INSTRUCTIONS TO FOLLOW:
Leave out every picture, and return exactly the lines from the line containing "Open the crown rewards icon" through the end of the records below, both inclusive.

SUPPLIED ENTRIES:
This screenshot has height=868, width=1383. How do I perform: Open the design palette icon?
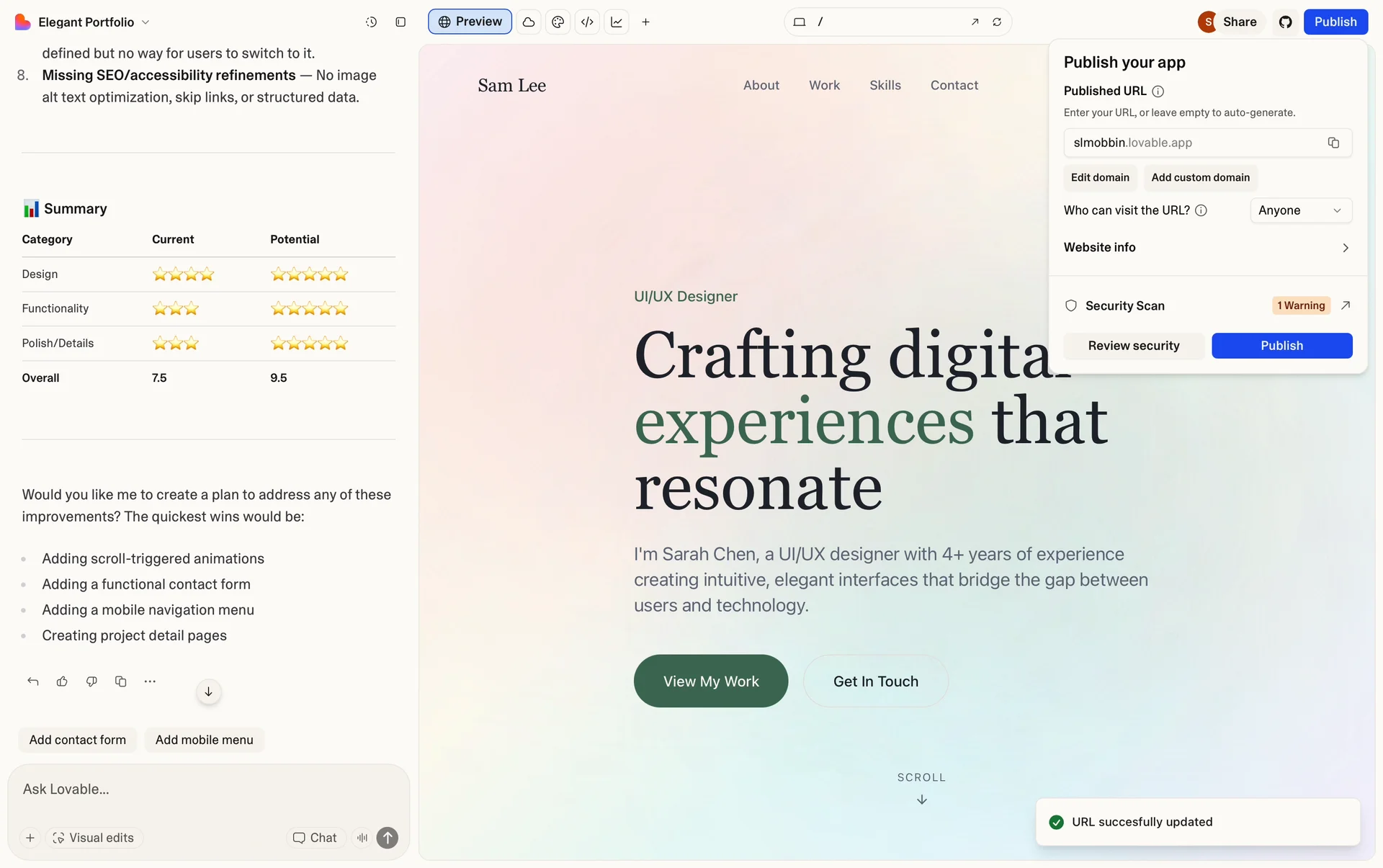(x=558, y=22)
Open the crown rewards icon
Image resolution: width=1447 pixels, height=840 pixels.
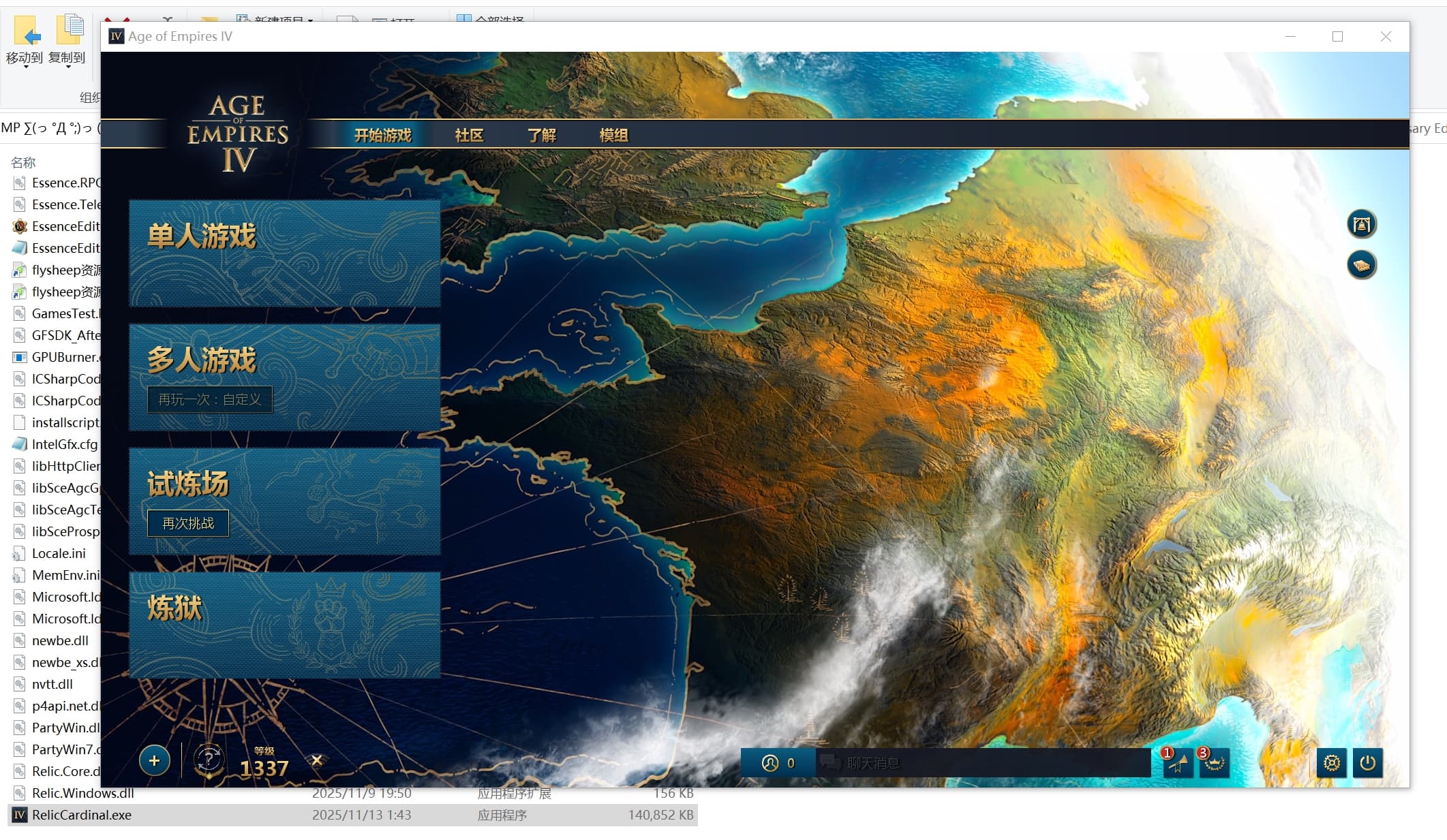1215,763
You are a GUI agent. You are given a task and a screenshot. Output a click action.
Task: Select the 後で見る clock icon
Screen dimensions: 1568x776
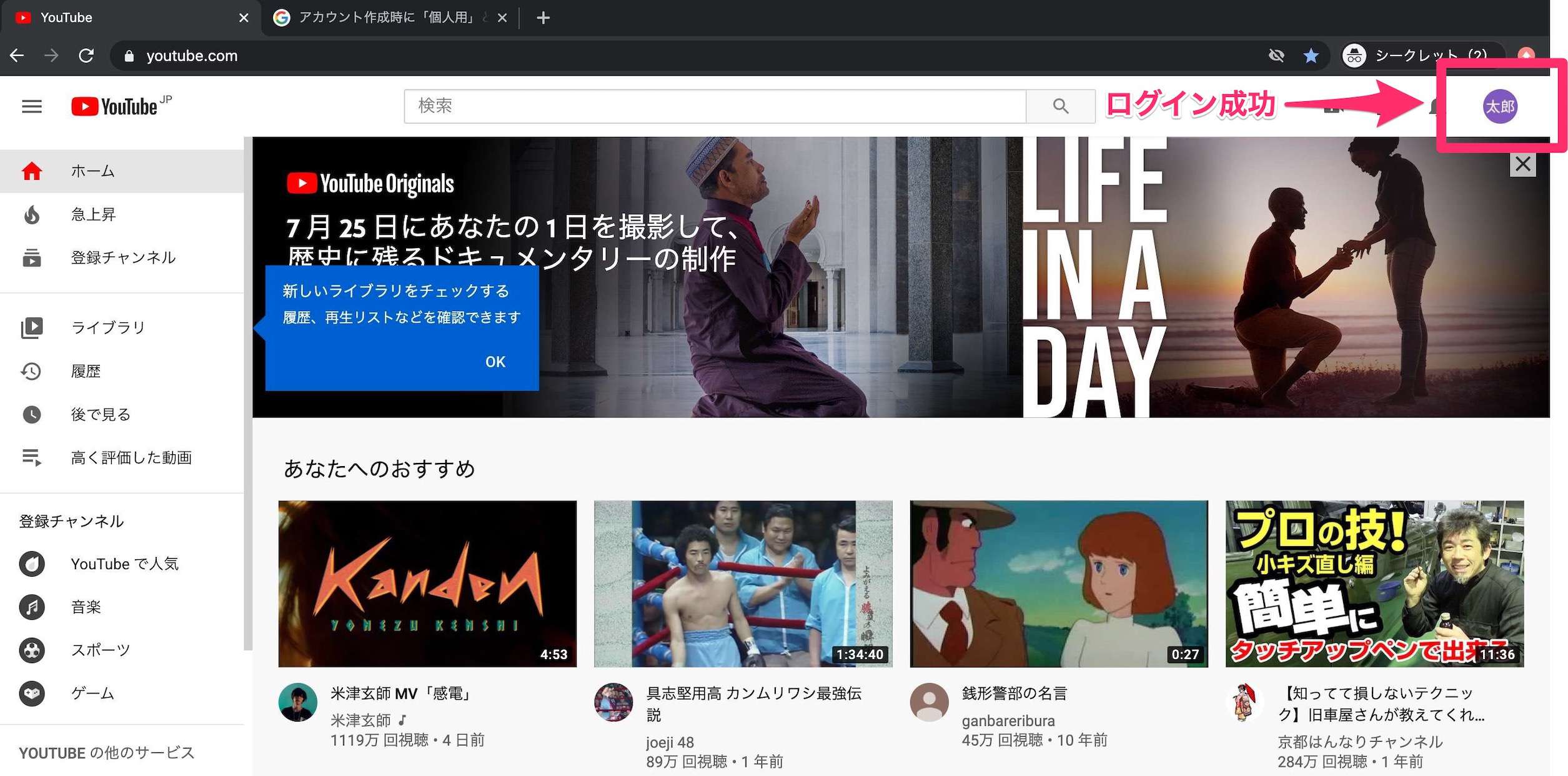(x=32, y=414)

ANSWER SECTION:
Open the crown rewards icon
Image resolution: width=1447 pixels, height=840 pixels.
1215,763
You are a GUI agent. You are given a task and a screenshot. Output a click action.
Task: Select the 後で見る clock icon
Screen dimensions: 1568x776
(x=32, y=414)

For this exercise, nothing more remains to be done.